Обратной дороги нет — страница 41 из 60

Место было как бы специально создано природой для вышки. Сразу за деревней возвышалась горочка, с которой хорошо было видно всю Полумглу до самых крайних ее дворов и припорошенную снегом речушку. А с трех сторон ее обступали бескрайние леса, суземы, тайбола.

Вершина горки была плоской, она поросла лишь каким-то колючим кустарником. Видно, ни сосна, ни береза, ни даже самая живучая ольха не сумели закрепиться на ее скальных выходах.

Одна группа пленных корчевала кустарник, тут же жгла его: готовила площадку под основание вышки. Другая, впрягшись, как лошади, в дровни с прицепленными к ним подсанками, торила отсюда дорогу в ближний лес.

Анохин ковылял вместе со всеми. Момент важный и опасный. Валка! Не произошло бы чего непоправимого!

На полпути к роще остановились.

– Эх, если б не державное дело, ни за что не стали бы губить таку красоту, – посетовал Северьяныч, сверху показывая Анохину на подступающую к ближним домам рощу, красивую даже сейчас, зимой. – Главное, что поблизости от деревни… Берегли, как родимую.

Во время этого разговора к Анохину и Северьянычу подошел Африкан, в руках он держал увесистый сундучок. Поставив его на снег, стал молча ждать, когда Анохин обратит на него внимание.

– Что вам? – сухо спросил Анохин: обида на Африкана у него не прошла.

– Вот, пришел. На должностю, что вы мне предлагали. И струмент, к слову сказать, прихватил. Топоры там, ножовки…

Анохин немного помедлил, размышляя.

– Ну что ж! – нарочито тусклым голосом сказал он. – Занимайте должность!.. Сперва вон площадку надо расчистить под основание вышки. Дорогу в рощу прорубить. Это – в первую очередь.

– Известное дело, – Африкан поднял свой сундучок, двинулся в сторону копошащихся в снегу немцев. Но обернулся: – Да, хотел только спросить, сколько вы мне, как начальнику, положите? Ну, в смысле зарплаты? Деньгами?

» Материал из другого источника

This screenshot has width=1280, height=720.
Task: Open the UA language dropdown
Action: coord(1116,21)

Или, может, трудоднями?

Анохин помолчал.

Африкан подумал, что Анохин прикидывает, сколько платить, и решил чуть набить цену:

– Работа-то тяжелая… не всяк сладит.

– Деньгами, к сожалению, не располагаю. Трудоднями тоже, – ответил наконец Анохин. – Но… но когда построим вышку, назовем ее «Африкановой». На всех картах страны так и будет написано «Африканова вышка»… Ничего иного, к сожалению, предложить не могу.

– Ну что ж… Ну раз нету, так и нету. Понимаю, война, – разочарованно произнес Африкан. Отступать ему все равно уже было некуда. – Сперва только дозвольте, я с вашими немыми вроде как инструкцию произведу. Мои топоры – струмент сурьезный, надо бы, чтоб без крови обошлось.

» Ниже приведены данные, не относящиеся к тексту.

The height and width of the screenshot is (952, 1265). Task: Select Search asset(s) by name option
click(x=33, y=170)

– Валяйте, – согласился Анохин.

Африкан собрал до кучи всех пленных. И тех, что корчевали кустарник, и тех, что торили дорогу. Немцы сгрудились возле него, уселись, кто на сваленном ветром дереве, кто на дровнях.

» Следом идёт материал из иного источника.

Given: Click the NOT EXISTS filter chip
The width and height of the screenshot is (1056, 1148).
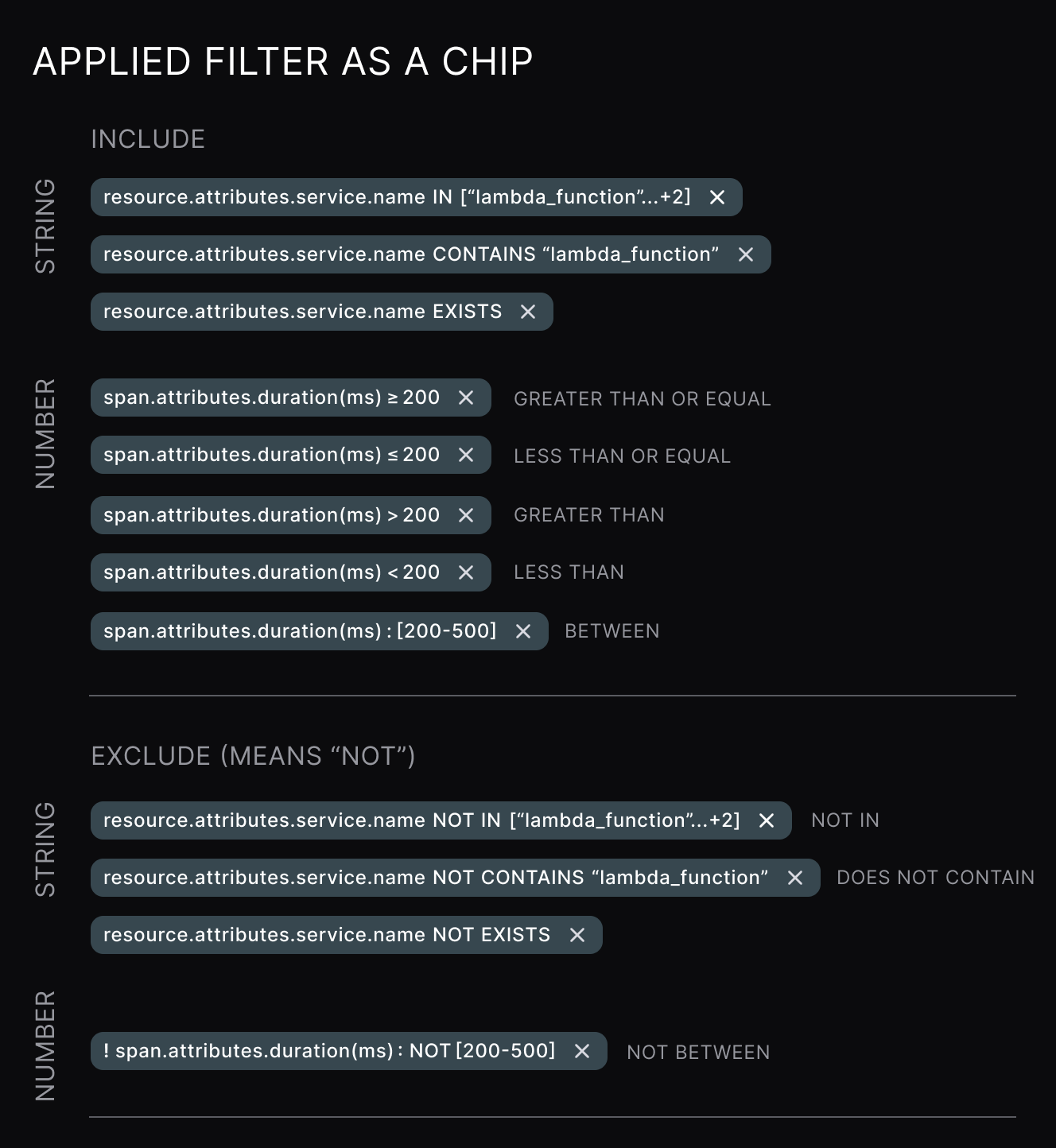Looking at the screenshot, I should (326, 935).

– Как я есть теперь ваш начальник, или, чтоб понятнее, ваш командир, – Африкан приложил руку к груди, – по работе во всем слухаться только меня.

Он открыл свой сундучок с топорами, вытащил один, отполированный до солнечного блеска, поднял над головой:

– Что это такое, граждане фа…? Или как вас там, тьфу!..

Немцы на мгновенье замерли.

– Ну, вас ист дас, по-вашему?

– Дас Бейл… Дие Акст… – нестройно отвечали пленные.

– Ну, во! И сразу же разнобой! А это есть художество, сотворенное великим умом. Скорее всего, русским умом, потому как русские люди испокон веков в лесах жили. А в лесу без топора – погибель. Топором можно исделать все, окромя ребенков. Топор рубит, топор тешет, топор режет…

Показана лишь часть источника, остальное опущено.